Mimétisme altéré chez les personnes atteintes de schizophrénie

Les patients schizophrènes ont une capacité réduite à imiter, et cela peut être l'une des principales raisons de leurs difficultés d'interaction sociale, selon une étude de cartographie cérébrale menée par des neuroscientifiques de l'Université Vanderbilt.

L'étude, publiée dans le Journal américain de psychiatrie, suggère que lorsqu'on a demandé aux patients atteints de schizophrénie d'imiter de simples mouvements de la main, leur cerveau a montré une activité cérébrale anormale dans la «zone d'imitation» du cerveau.

La nouvelle étude est la première à utiliser l'imagerie par résonance magnétique fonctionnelle pour examiner l'activité cérébrale des patients schizophrènes tout en effectuant des tâches d'imitation de base.

«Le fait que les patients atteints de schizophrénie présentent une activité cérébrale anormale lorsqu'ils imitent de simples gestes de la main est important car l'imitation d'action est un élément essentiel des capacités sociales», a déclaré la première auteure Katharine Thakkar, Ph.D., qui a mené une grande partie de la recherche tout en termine son programme de doctorat à Vanderbilt et est maintenant post-doctorante au centre médical universitaire de la ville néerlandaise de Tutrecht.

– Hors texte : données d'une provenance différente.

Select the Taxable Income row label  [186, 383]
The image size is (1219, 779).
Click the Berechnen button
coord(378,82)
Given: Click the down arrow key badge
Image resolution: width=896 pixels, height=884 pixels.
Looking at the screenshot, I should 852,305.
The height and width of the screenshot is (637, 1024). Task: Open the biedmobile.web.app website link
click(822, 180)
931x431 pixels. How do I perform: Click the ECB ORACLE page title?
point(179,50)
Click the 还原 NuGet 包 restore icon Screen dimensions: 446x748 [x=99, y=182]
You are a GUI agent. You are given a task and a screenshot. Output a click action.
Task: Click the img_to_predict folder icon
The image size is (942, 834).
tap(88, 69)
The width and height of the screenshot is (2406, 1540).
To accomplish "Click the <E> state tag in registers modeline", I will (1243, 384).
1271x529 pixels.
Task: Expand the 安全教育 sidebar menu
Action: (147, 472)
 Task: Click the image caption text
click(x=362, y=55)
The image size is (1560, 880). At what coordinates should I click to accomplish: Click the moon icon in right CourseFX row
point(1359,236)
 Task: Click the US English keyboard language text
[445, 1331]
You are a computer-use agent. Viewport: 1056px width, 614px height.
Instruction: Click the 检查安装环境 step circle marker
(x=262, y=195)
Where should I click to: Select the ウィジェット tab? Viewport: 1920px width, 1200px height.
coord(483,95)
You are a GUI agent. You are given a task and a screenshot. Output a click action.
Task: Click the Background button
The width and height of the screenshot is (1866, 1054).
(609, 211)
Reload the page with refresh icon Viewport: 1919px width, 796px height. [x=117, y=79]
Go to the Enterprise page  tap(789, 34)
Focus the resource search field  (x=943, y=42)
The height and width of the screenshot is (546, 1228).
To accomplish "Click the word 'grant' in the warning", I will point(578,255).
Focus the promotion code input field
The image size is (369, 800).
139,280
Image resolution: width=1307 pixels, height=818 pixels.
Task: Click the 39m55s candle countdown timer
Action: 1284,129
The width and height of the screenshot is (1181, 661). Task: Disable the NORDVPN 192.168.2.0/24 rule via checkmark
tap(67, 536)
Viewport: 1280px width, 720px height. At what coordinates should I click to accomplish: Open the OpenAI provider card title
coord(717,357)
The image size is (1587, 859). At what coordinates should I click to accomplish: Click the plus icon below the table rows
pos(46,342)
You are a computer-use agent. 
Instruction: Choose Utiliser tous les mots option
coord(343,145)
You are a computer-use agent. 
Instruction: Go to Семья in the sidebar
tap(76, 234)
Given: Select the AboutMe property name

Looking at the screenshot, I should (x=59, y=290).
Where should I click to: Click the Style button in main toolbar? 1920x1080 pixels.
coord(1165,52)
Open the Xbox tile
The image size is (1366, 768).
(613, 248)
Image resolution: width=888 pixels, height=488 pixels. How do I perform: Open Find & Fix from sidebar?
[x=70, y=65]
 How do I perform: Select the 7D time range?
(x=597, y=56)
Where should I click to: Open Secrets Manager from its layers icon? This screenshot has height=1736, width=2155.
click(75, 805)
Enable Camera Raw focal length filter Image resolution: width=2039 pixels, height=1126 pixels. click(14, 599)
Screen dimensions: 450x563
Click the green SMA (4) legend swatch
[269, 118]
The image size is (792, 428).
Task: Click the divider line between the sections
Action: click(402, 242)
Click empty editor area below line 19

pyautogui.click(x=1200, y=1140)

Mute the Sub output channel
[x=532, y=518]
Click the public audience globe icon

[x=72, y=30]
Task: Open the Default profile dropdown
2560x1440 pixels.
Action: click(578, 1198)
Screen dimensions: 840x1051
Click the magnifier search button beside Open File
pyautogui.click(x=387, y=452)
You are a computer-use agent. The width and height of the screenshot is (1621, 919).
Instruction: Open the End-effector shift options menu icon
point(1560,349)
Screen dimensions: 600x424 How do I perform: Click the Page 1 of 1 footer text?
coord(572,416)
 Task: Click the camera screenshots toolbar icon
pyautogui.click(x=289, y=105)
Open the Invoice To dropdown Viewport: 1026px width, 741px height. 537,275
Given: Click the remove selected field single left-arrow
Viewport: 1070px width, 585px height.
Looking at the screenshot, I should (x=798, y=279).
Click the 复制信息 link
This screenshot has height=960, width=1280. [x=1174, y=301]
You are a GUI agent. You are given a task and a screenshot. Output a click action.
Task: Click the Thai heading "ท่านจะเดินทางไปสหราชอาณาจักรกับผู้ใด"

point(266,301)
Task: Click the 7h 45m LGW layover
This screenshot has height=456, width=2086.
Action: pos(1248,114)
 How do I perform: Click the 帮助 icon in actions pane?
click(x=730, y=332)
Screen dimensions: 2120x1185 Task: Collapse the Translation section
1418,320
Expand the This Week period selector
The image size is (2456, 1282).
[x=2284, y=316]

«La capacité d'imiter est présente tôt dans la vie et est cruciale pour apprendre à naviguer dans le monde social. Selon la théorie actuelle, l'imitation secrète est également le moyen le plus fondamental de comprendre les intentions et les sentiments des autres.

L'un des principaux obstacles au rétablissement des patients atteints de schizophrénie est leur difficulté profonde et persistante avec les interactions sociales, ce qui rend difficile pour eux d'avoir des relations ou de conserver un emploi.

«Comme les personnes atteintes de schizophrénie ont généralement des problèmes sociaux majeurs, comprendre leur origine, à la fois neurobiologique et comportementale, est d'une importance cruciale», a déclaré Philip D. Harvey, Ph.D., professeur de psychiatrie et de sciences du comportement à la Miller School of de l'Université de Miami. Médicament.

«Bien que l'étude de l'activation du cerveau en observant ou en imitant les mouvements de la main puisse sembler trop spécifique pour être pertinente, elle vise en fait un processus d'apprentissage critique avec une pertinence spécifique pour le fonctionnement social.

Dans la schizophrénie, le réseau cérébral impliqué dans l'imitation semble être moins spécialisé pour l'information sociale, a déclaré le directeur de l'étude Sohee Park, Ph.D., Chaire de psychologie Gertrude Conaway Vanderbilt.

"Le système de neurones miroirs soulève la question de l'agence", a déclaré Park.

«Si le même groupe de neurones se déclenche lorsque j'écris et que je vous regarde écrire, comment savoir qui écrit? Mais nous savons presque toujours qui fait quoi. Notre recherche met en cause le rôle de ce réseau chez les personnes atteintes de schizophrénie qui ont souvent de graves problèmes pour déterminer le pouvoir d'agir.

Étant donné que le trouble semble être une question de circuits cérébraux mal réglés, Park ne laisse pas beaucoup d'espoir de trouver un traitement médicamenteux.

«Aucune pilule ne peut faire le travail», a déclaré Park. Au lieu de cela, elle voit plus prometteuse dans le développement de méthodes de formation pour améliorer les compétences cognitives de base des personnes atteintes de schizophrénie.